(Extracted material Opens)

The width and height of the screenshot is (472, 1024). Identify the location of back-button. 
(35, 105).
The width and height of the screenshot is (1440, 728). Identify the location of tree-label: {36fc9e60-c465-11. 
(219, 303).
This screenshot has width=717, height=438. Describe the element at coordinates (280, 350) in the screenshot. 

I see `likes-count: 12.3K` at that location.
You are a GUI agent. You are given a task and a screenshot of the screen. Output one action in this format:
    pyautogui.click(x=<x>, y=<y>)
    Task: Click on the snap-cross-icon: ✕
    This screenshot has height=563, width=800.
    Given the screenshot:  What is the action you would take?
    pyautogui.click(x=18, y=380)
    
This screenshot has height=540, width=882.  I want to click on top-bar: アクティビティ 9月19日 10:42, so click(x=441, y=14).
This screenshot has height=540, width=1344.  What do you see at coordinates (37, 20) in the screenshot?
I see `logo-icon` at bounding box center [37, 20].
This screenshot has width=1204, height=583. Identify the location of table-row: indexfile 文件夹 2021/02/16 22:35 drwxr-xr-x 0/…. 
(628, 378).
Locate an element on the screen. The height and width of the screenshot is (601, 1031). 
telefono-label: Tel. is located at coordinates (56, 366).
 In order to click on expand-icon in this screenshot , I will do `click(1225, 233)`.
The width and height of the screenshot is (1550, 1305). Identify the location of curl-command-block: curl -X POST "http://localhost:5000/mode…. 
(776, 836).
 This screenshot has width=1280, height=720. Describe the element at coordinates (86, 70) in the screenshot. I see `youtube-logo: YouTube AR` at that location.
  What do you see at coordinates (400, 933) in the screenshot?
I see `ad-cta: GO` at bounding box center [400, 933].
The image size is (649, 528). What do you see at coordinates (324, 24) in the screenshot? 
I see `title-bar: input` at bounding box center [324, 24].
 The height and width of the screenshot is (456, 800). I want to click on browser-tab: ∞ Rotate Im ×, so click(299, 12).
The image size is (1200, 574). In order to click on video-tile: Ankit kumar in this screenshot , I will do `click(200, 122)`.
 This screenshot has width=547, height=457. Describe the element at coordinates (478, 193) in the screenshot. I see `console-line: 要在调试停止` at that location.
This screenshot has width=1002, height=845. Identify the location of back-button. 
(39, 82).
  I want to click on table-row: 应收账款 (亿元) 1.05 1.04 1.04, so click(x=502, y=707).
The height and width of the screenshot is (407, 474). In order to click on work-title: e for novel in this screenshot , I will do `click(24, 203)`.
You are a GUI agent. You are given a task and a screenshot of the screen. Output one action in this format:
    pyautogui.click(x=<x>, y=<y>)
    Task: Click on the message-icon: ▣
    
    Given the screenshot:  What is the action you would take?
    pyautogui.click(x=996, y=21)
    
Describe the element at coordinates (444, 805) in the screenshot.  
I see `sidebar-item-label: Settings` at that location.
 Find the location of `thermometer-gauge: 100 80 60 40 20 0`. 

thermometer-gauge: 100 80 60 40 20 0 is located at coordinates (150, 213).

(Extracted material Closes)

Task to carry out: Write out all of these lines again, changing "back-button" to "return-button" everywhere it appears and leaving everything else untouched.

Solution to this task:
The width and height of the screenshot is (472, 1024). Identify the location of return-button. 
(35, 105).
The width and height of the screenshot is (1440, 728). Identify the location of tree-label: {36fc9e60-c465-11. 
(219, 303).
This screenshot has width=717, height=438. Describe the element at coordinates (280, 350) in the screenshot. 

I see `likes-count: 12.3K` at that location.
You are a GUI agent. You are given a task and a screenshot of the screen. Output one action in this format:
    pyautogui.click(x=<x>, y=<y>)
    Task: Click on the snap-cross-icon: ✕
    This screenshot has height=563, width=800.
    Given the screenshot:  What is the action you would take?
    pyautogui.click(x=18, y=380)
    
This screenshot has height=540, width=882.  I want to click on top-bar: アクティビティ 9月19日 10:42, so click(x=441, y=14).
This screenshot has height=540, width=1344.  What do you see at coordinates (37, 20) in the screenshot?
I see `logo-icon` at bounding box center [37, 20].
This screenshot has width=1204, height=583. Identify the location of table-row: indexfile 文件夹 2021/02/16 22:35 drwxr-xr-x 0/…. 
(628, 378).
Locate an element on the screen. The height and width of the screenshot is (601, 1031). 
telefono-label: Tel. is located at coordinates (56, 366).
 In order to click on expand-icon in this screenshot , I will do `click(1225, 233)`.
The width and height of the screenshot is (1550, 1305). Identify the location of curl-command-block: curl -X POST "http://localhost:5000/mode…. 
(776, 836).
 This screenshot has width=1280, height=720. Describe the element at coordinates (86, 70) in the screenshot. I see `youtube-logo: YouTube AR` at that location.
  What do you see at coordinates (400, 933) in the screenshot?
I see `ad-cta: GO` at bounding box center [400, 933].
The image size is (649, 528). What do you see at coordinates (324, 24) in the screenshot? 
I see `title-bar: input` at bounding box center [324, 24].
 The height and width of the screenshot is (456, 800). I want to click on browser-tab: ∞ Rotate Im ×, so click(299, 12).
The image size is (1200, 574). In order to click on video-tile: Ankit kumar in this screenshot , I will do `click(200, 122)`.
 This screenshot has width=547, height=457. Describe the element at coordinates (478, 193) in the screenshot. I see `console-line: 要在调试停止` at that location.
This screenshot has width=1002, height=845. Identify the location of return-button. 
(39, 82).
  I want to click on table-row: 应收账款 (亿元) 1.05 1.04 1.04, so click(x=502, y=707).
The height and width of the screenshot is (407, 474). In order to click on work-title: e for novel in this screenshot , I will do `click(24, 203)`.
You are a GUI agent. You are given a task and a screenshot of the screen. Output one action in this format:
    pyautogui.click(x=<x>, y=<y>)
    Task: Click on the message-icon: ▣
    
    Given the screenshot:  What is the action you would take?
    pyautogui.click(x=996, y=21)
    
Describe the element at coordinates (444, 805) in the screenshot.  
I see `sidebar-item-label: Settings` at that location.
 Find the location of `thermometer-gauge: 100 80 60 40 20 0`. 

thermometer-gauge: 100 80 60 40 20 0 is located at coordinates (150, 213).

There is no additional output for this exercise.